In a case closely watched by corporations and the class action bar, on May 29, 2014, the California Supreme Court issued its decision in Duran v. U.S. Bank, N.A., 59 Cal. 4th 1 (2014). Although it was an employment law dispute, Duran has implications for class actions in California state court (and perhaps in federal court as well), including those asserted against financial services defendants.

Some had hoped that Duran would bar the use of statistical sampling in class actions completely. While it did not go that far and therefore has received mixed reviews from the defense bar, the decision could provide lenders and mortgage servicers with some very powerful weapons to defeat class certification by its emphasis on points that, while not new, are now made more potent by the Supreme Court’s discussion. Most fundamentally, Duran stands for the proposition that defendants have a due process right to litigate their affirmative defenses under the substantive law at issue, and that this right cannot be curtailed for convenience. Duran may be very useful to defendants facing trial court judges who, before, may have assumed that any individualized issues raised by such defenses were secondary or even irrelevant at the class certification stage. In addition, because so few class actions actually make it to trial, courts sometimes treat trial “manageability” concerns as mere hypotheticals – Duran emphasizes that they are not and that such concerns must be treated seriously by trial courts, both at the class certification stage and after.

Duran addressed what the Supreme Court called an “exceedingly rare beast” – a wage and hour class action that actually made it to trial and judgment. Plaintiffs alleged that U.S. Bank had misclassified certain employees as “exempt” from overtime laws. After certifying a class of 260 employees, the trial court had determined U.S. Bank’s liability by extrapolating from a random sample of 21 plaintiffs. The trial court’s statistical sampling model for determining liability was “profoundly flawed,” the Supreme Court held, because it did not allow U.S. Bank to introduce any evidence from any class member outside those chosen by the trial court.
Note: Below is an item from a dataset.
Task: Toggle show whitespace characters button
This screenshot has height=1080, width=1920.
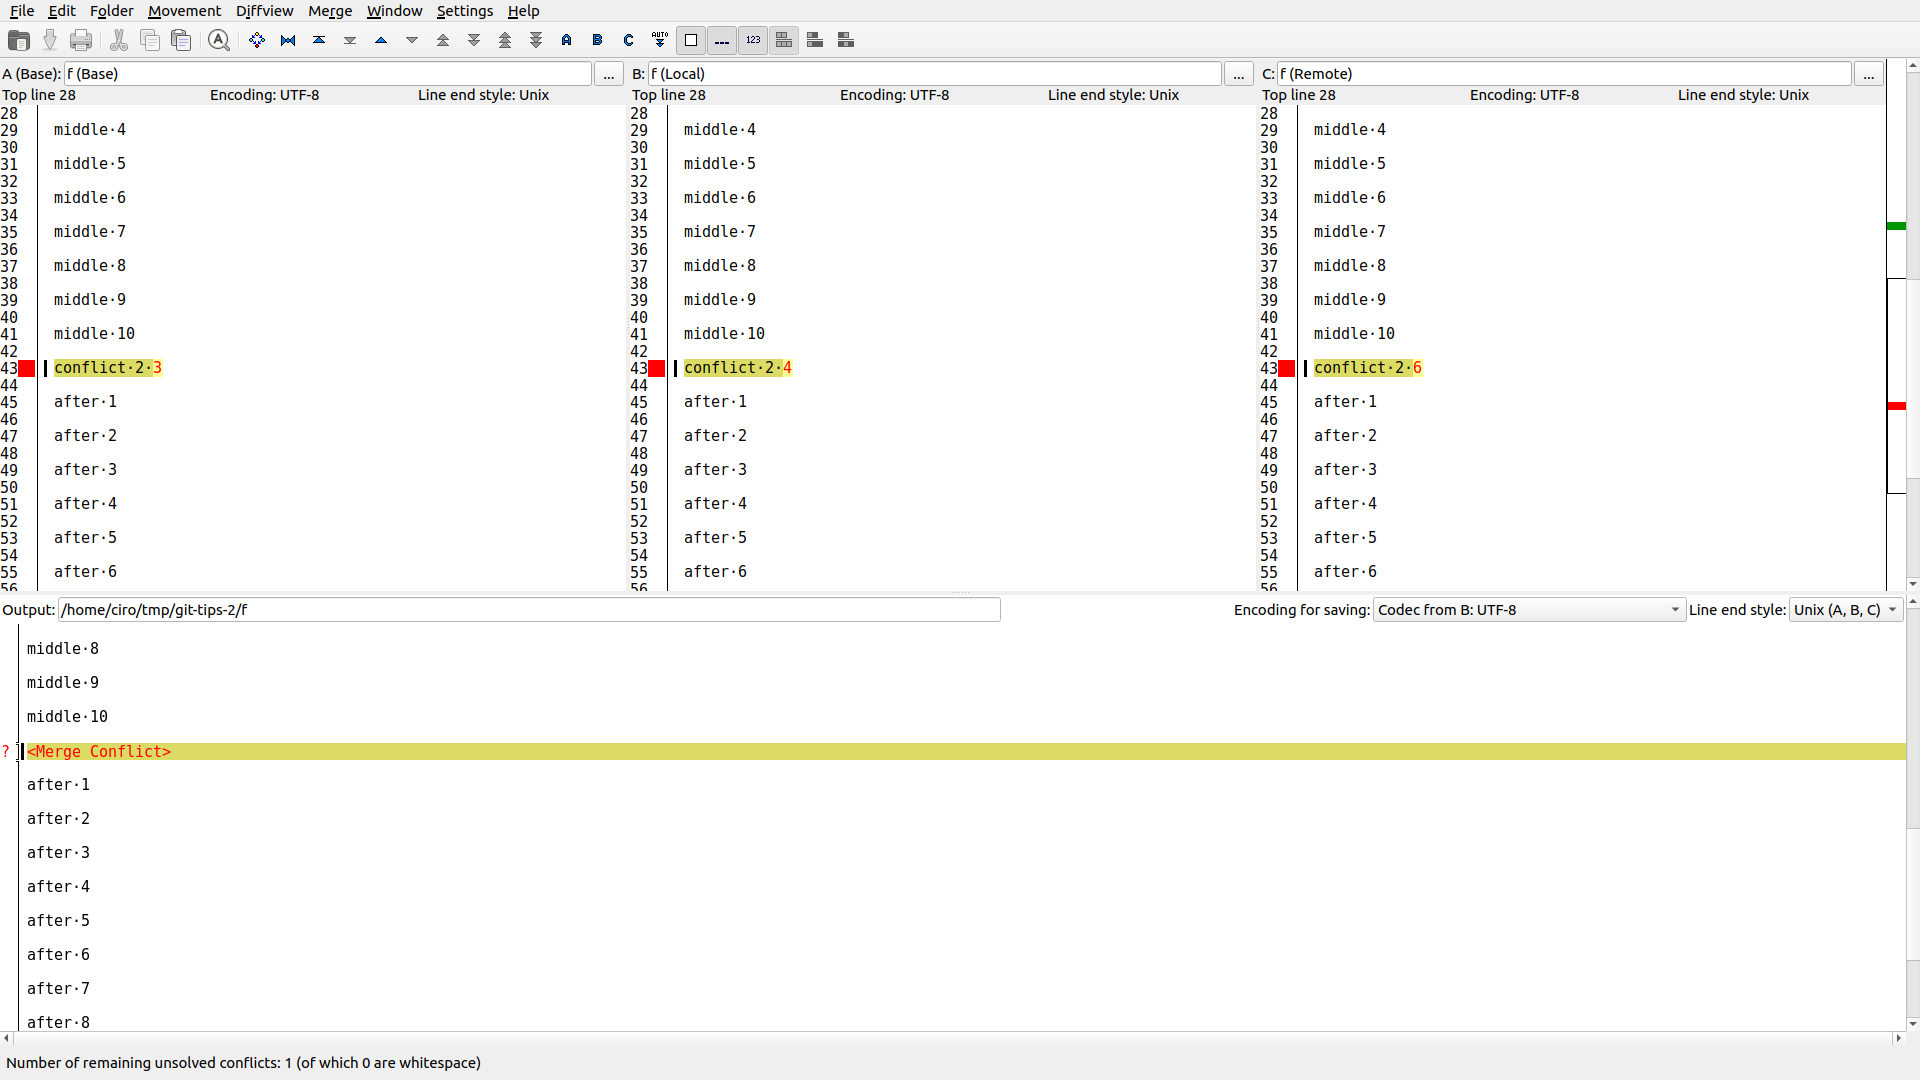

U.S. Bank was not allowed to show either that members of the class were not misclassified or that their liability was less than what the sampling showed.

Duran’s most important point, and the one that financial services defendants should be aware of, is that defendants have a due process right to try their affirmative defenses, and that trial courts “must permit” defendants to try these defenses under the correct substantive legal standard, even if they raise the specter of individualized issues in an already certified class action. Even if this means that the class should be decertified, defendants cannot be deprived of this right.

Moreover, Duran reminds trial courts that the issue of whether a certified class is manageable for trial is not a mere hypothetical concern. Briefing and argument in class actions sometimes seems like a contest to see whether plaintiffs can name any issue that is common and that predominates. Duran reminds courts that “settlement should never be treated as a foregone conclusion… trial courts deciding whether to certify a class must consider not just whether common questions exist, but also whether it will be feasible to try the case as a class action.” 59 Cal. 4th at 27. Moreover, Duran emphasizes that, if, after a class is certified, defendants are able to show that individualized issues make a trial unmanageable, then the court should not foreclose the possibility that the class should be decertified. The Supreme Court, in fact, called this an “obligation.” Id. at 29.

For lenders and mortgage servicers, plaintiffs are often able to point to standard contract language as a basis for certifying a class. Duran is a reminder that defenses matter too – and that, if individualized issues arising from these defenses make trial unmanageable, trial courts cannot bar evidence of these concerns to keep the class certified. And, while Duran is a state court decision, its analysis regarding a defendant’s due process rights to litigate their defenses under the correct substantive legal standard should be helpful in federal courts as well. Although Wal-Mart Stores, Inc. v. Dukes, 131 S. Ct. 2541 (2011) made similar points about not having trials “by formula,” Duran may provide some needed repetition. It is a decision that should be reviewed carefully whenever a defendant is defending any type of class action.